Я слышал один рассказ про вечер в гостях у Мейерхольда, где собравшиеся стали просить Маяковского прочитать стихи.
— А ты будешь слушать, Мейерхольд? — повернувшись к хозяину, спросил поэт.
— Тебе не надоело, Мейерхольд? — спрашивал несколько раз Маяковский с необычайной мнительностью, которая была выражением огромного внимания. Один раз он даже остановился посреди длинного стихотворения, перебив сам себя:
— Ну, тебе еще не надоело, Мейерхольд?
Считалось, что оба они принадлежат к «левому фронту» искусства. Это не мешало Мейерхольду и лефовцам резко расходиться в некоторых вопросах. Маяковский не принял «Леса», а его соратник по группе Сергей Третьяков был от него в восторге.

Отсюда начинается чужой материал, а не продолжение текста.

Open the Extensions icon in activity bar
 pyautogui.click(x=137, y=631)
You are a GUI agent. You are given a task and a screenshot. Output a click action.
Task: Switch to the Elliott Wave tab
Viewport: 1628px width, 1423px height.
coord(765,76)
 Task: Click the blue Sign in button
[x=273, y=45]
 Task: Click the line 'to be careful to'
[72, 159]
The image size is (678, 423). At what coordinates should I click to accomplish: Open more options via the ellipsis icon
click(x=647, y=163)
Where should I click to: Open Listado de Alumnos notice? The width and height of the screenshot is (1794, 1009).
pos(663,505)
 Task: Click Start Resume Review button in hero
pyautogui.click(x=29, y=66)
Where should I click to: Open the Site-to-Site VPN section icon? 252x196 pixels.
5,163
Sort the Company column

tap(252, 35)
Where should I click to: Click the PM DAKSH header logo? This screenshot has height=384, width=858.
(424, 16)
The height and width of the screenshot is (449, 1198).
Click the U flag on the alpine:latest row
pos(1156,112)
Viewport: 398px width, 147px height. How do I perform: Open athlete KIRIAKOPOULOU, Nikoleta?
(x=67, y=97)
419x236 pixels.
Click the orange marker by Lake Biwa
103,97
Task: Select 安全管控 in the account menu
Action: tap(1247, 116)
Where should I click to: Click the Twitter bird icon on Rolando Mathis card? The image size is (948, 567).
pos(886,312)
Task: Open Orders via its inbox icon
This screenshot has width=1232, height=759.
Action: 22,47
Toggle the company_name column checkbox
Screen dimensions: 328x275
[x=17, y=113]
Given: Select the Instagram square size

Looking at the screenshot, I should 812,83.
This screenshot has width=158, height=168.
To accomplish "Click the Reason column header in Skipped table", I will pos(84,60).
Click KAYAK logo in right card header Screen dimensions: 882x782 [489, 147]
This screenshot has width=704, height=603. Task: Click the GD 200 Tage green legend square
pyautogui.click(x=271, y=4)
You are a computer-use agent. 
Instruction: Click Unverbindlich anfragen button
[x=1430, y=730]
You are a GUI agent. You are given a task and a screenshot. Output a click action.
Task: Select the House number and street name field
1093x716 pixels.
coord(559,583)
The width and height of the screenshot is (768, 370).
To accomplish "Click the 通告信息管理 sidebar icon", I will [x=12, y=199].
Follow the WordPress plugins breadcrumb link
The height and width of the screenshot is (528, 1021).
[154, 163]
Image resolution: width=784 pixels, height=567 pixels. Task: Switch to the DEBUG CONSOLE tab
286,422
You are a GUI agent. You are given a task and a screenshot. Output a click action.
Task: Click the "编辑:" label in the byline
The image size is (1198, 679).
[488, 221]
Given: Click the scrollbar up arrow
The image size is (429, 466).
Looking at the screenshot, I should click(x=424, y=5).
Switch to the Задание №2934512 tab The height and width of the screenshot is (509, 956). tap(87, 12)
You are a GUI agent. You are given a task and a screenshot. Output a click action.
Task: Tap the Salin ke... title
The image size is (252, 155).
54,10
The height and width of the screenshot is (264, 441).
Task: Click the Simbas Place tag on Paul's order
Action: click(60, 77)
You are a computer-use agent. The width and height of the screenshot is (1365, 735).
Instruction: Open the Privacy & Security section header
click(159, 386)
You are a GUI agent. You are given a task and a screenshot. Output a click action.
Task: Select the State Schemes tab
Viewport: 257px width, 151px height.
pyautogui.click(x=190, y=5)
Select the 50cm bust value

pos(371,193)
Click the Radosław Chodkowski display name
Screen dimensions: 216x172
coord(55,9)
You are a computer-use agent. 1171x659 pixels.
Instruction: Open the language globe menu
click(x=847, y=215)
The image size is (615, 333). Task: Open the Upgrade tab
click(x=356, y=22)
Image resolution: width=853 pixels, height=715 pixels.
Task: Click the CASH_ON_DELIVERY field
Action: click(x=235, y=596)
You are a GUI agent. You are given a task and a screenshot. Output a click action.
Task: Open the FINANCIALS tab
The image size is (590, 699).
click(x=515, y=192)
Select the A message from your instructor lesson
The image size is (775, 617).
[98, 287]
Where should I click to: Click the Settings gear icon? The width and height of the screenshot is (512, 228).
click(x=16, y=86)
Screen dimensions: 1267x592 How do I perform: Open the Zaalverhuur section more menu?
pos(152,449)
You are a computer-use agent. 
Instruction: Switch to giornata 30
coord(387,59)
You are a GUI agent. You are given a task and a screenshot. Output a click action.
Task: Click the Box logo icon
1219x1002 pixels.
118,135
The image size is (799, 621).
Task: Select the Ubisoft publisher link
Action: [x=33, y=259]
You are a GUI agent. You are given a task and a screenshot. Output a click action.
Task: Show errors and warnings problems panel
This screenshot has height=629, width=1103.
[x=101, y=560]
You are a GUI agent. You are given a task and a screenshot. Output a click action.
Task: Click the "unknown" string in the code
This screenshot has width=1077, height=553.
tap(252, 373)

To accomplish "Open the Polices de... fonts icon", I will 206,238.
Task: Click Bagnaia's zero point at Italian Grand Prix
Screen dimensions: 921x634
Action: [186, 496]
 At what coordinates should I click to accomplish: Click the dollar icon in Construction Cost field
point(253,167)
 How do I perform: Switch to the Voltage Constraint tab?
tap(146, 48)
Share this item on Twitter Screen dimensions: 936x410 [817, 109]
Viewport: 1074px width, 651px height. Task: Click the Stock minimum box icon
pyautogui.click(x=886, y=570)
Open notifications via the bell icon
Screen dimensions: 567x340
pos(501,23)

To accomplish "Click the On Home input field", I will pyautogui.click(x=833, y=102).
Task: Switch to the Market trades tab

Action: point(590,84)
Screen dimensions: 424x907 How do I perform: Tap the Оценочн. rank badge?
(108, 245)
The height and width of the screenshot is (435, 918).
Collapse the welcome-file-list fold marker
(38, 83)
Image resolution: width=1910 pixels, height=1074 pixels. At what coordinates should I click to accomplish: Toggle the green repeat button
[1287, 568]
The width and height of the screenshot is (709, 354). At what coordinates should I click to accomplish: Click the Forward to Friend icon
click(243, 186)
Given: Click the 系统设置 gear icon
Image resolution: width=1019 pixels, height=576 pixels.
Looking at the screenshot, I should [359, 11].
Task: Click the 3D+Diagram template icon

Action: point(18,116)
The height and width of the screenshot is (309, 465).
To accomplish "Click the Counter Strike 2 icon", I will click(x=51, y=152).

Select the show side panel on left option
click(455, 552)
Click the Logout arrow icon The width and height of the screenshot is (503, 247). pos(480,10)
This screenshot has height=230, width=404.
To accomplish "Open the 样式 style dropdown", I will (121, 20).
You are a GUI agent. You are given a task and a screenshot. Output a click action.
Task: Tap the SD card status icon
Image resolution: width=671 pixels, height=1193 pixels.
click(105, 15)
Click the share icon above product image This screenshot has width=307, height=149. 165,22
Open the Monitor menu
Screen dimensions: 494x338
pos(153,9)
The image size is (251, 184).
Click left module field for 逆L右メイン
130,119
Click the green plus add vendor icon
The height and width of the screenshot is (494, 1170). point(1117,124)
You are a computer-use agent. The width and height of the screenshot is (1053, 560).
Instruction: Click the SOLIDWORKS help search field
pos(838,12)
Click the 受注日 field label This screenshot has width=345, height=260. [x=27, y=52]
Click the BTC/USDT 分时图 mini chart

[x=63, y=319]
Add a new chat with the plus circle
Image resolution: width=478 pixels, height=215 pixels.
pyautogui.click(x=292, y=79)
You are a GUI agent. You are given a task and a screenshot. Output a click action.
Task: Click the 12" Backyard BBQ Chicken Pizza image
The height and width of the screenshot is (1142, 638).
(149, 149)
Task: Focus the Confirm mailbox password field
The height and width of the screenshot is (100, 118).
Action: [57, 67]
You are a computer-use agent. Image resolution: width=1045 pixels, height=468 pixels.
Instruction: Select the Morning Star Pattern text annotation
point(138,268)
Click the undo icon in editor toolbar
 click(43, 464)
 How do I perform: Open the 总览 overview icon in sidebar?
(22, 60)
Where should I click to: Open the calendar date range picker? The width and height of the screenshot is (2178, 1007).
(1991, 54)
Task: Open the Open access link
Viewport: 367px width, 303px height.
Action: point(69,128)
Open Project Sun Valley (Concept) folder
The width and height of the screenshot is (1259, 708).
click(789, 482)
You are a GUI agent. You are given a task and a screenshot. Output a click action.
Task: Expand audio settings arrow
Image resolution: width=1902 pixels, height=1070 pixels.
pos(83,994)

Маяковскому нравился «Ревизор», а другой член группы ЛЕФ В. Шкловский напечатал о спектакле ругательный фельетон.
Молодой Сельвинский изощрялся в сочинении эпиграмм на Маяковского, иногда довольно грубых, но, когда Мейерхольд почти одновременно включил в репертуар своего театра первую пьесу Сельвинского и новую пьесу Маяковского, последний не позволил себе в своих многочисленных выступлениях на всяческих литературных диспутах ни одного выпада против Сельвинского, хотя и отшучивался, когда его вызывали на прямой разговор (я сам спросил однажды В. В., почему ему, как говорят, не нравится «Командарм 2», и он ответил, что нельзя рифмовать «Петров» и «Иванов»). Да, Маяковскому не нравился «Командарм 2», но он понимал, что Мейерхольд нуждается в новых авторах, и с великолепной мужественной корректностью, далекой от приятельского взаимного амнистирования, воздерживался от публичной критики пьесы Сельвинского. Я слышал его выступление на диспуте о «Ревизоре». Он сказал, что ему многое нравится в спектакле, и тут же добавил, что вот то и то не очень нравится. Мейерхольд с ним не согласился, но после окончания диспута они дружески разговаривали, смеясь. Не многие умели так говорить с Мейерхольдом, и не многих он так слушал.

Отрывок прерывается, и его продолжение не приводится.